+++ Record list +++
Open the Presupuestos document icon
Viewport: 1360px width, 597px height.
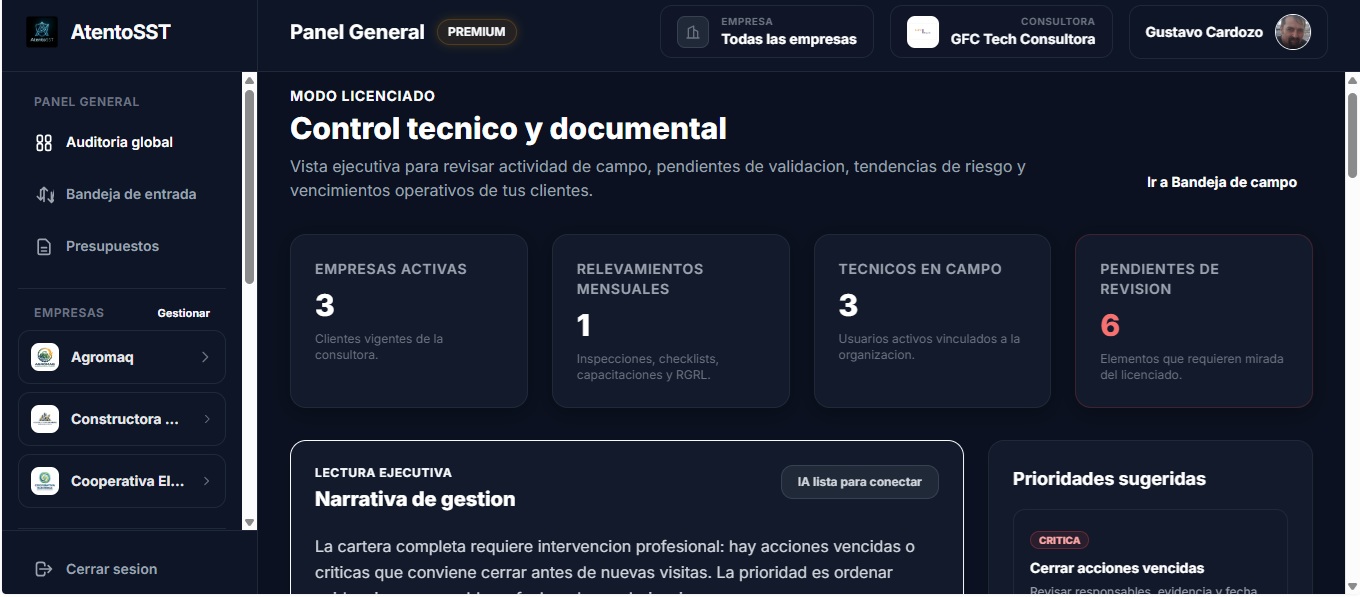[44, 247]
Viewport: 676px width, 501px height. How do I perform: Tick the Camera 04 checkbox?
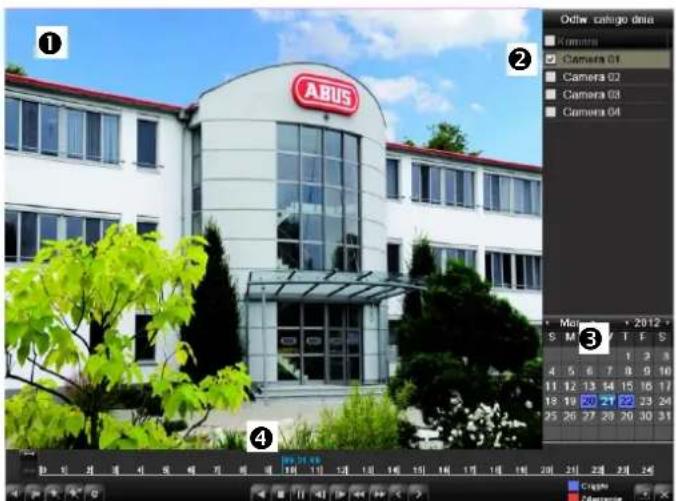[551, 112]
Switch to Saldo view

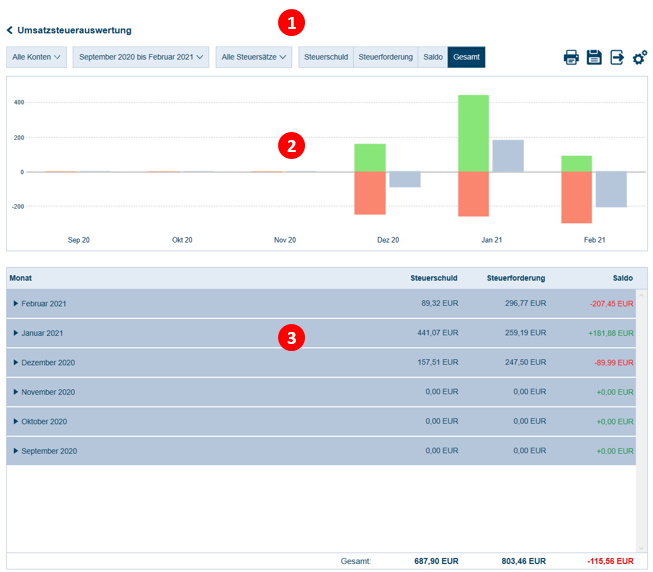point(433,58)
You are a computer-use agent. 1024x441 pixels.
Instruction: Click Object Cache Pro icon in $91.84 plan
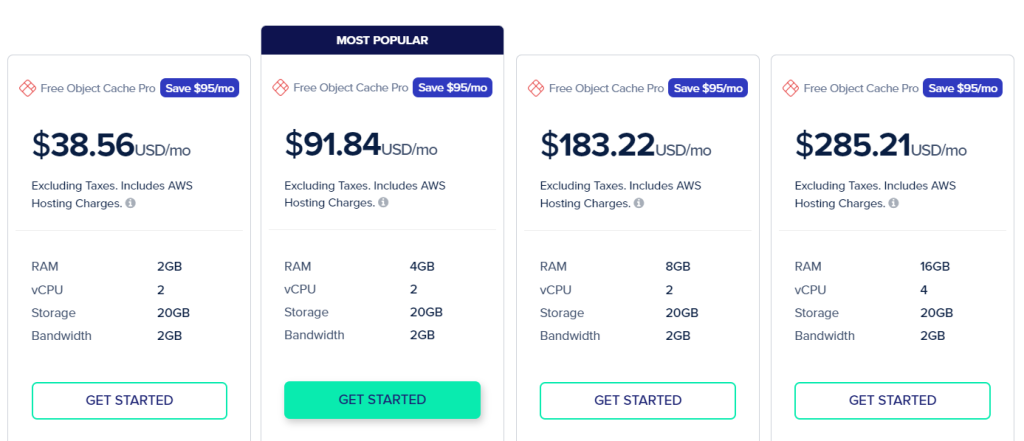coord(280,88)
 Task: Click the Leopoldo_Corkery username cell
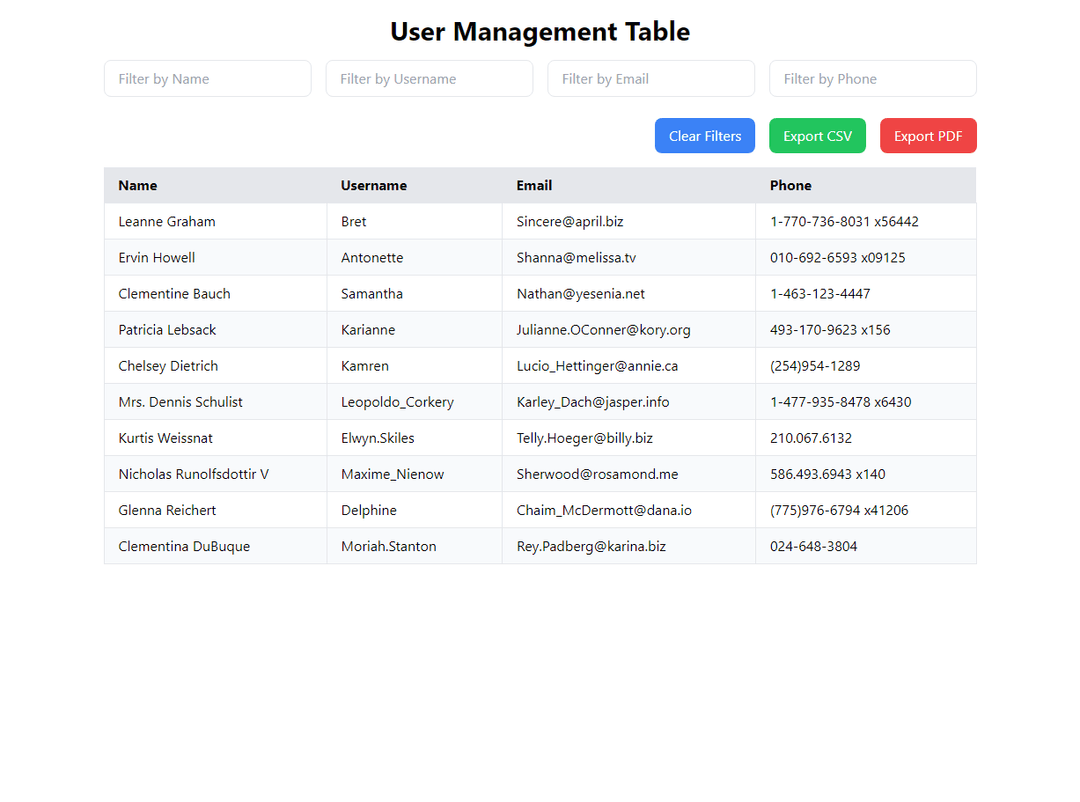tap(397, 402)
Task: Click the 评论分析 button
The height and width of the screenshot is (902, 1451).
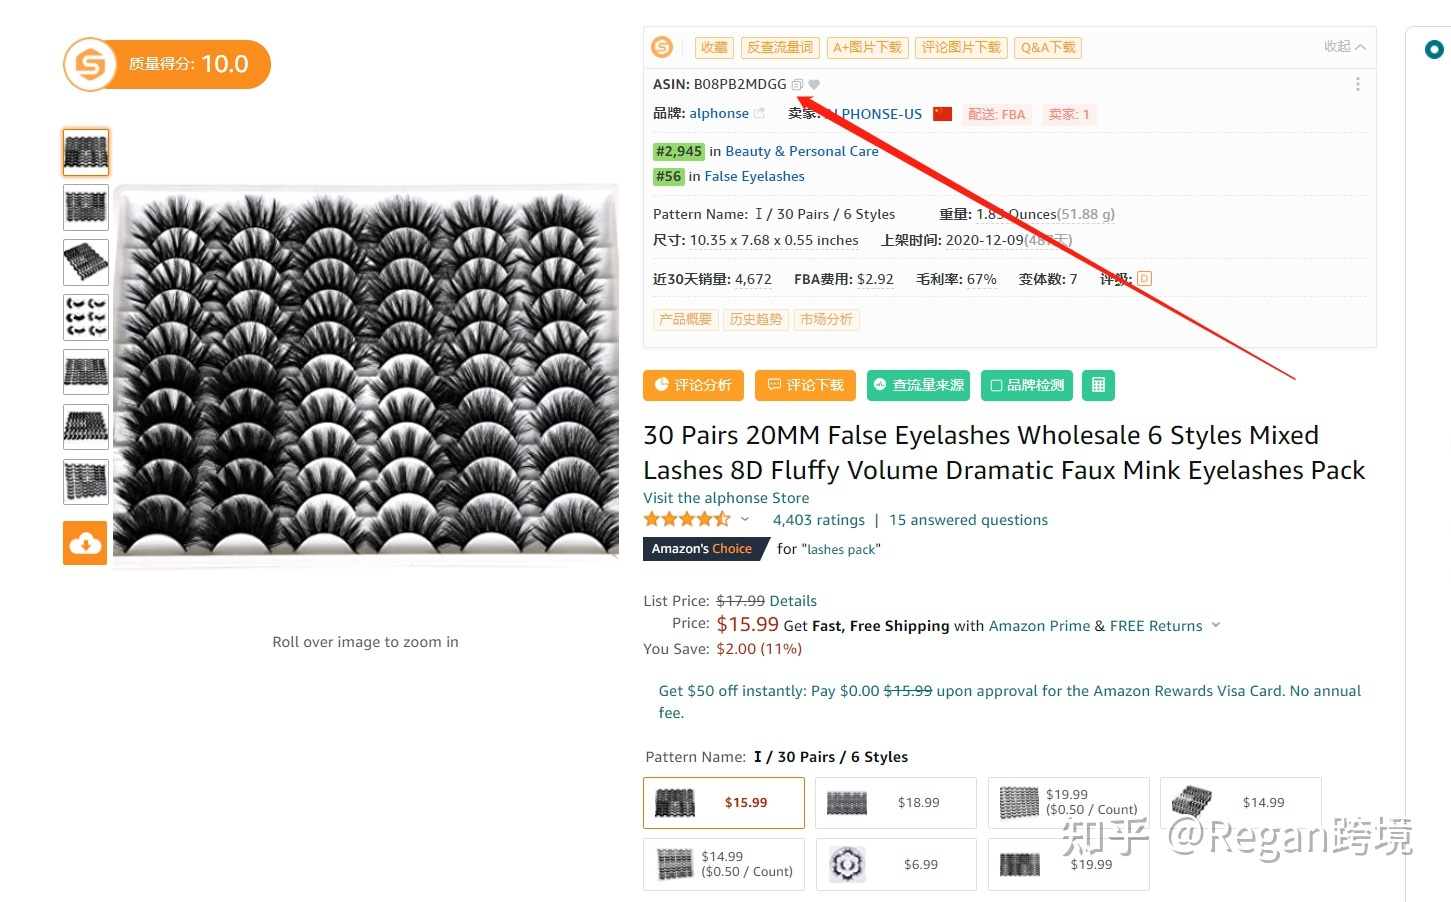Action: [693, 385]
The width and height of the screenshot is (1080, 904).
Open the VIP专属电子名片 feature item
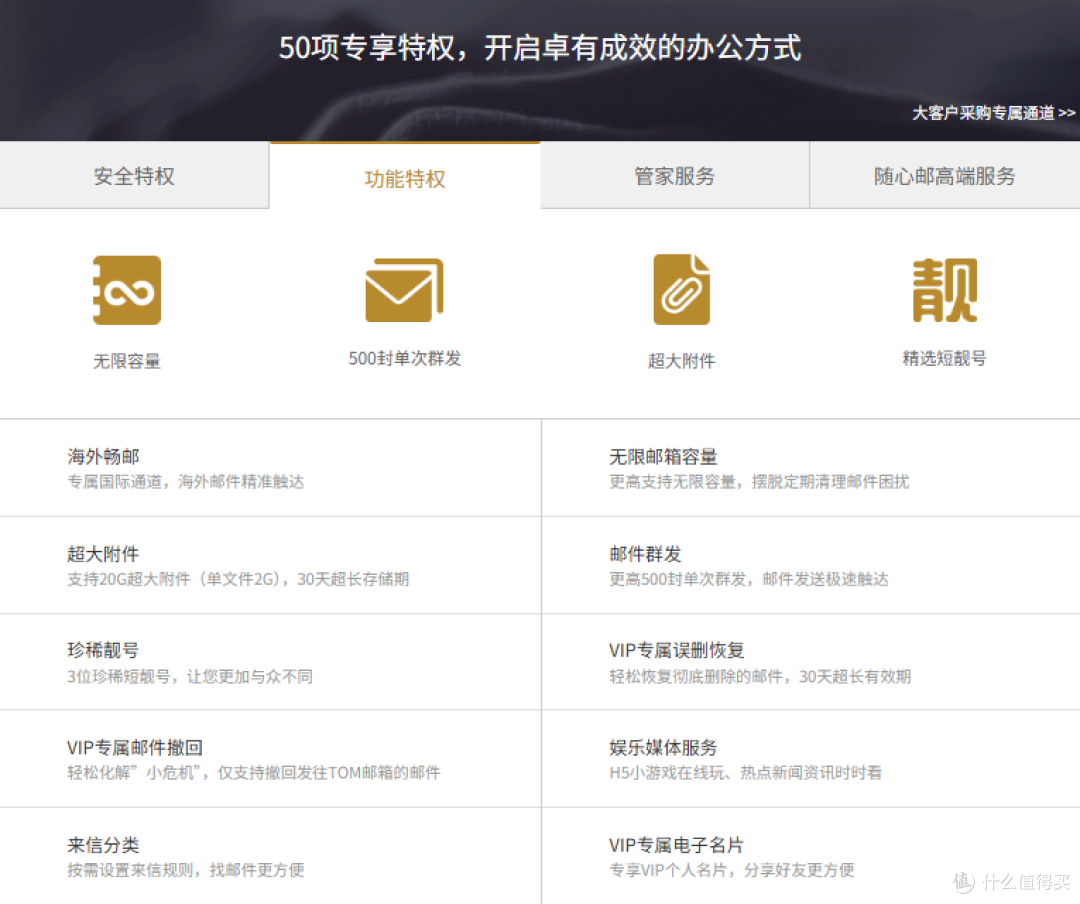676,845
+++
What is needed >>
Copy out every line of the material above word for word, leaving out the pictures.

Solved exercise >>
Open the Presupuestos document icon
Viewport: 1360px width, 597px height.
[44, 247]
Viewport: 676px width, 501px height. How do I perform: Tick the Camera 04 checkbox?
[551, 112]
Switch to Saldo view

point(433,58)
You are a computer-use agent. 1024x441 pixels.
Instruction: Click Object Cache Pro icon in $91.84 plan
coord(280,88)
 Task: Click the Leopoldo_Corkery username cell
tap(397, 402)
Task: Click the 评论分析 button
The height and width of the screenshot is (902, 1451).
Action: [693, 385]
The width and height of the screenshot is (1080, 904).
Open the VIP专属电子名片 feature item
676,845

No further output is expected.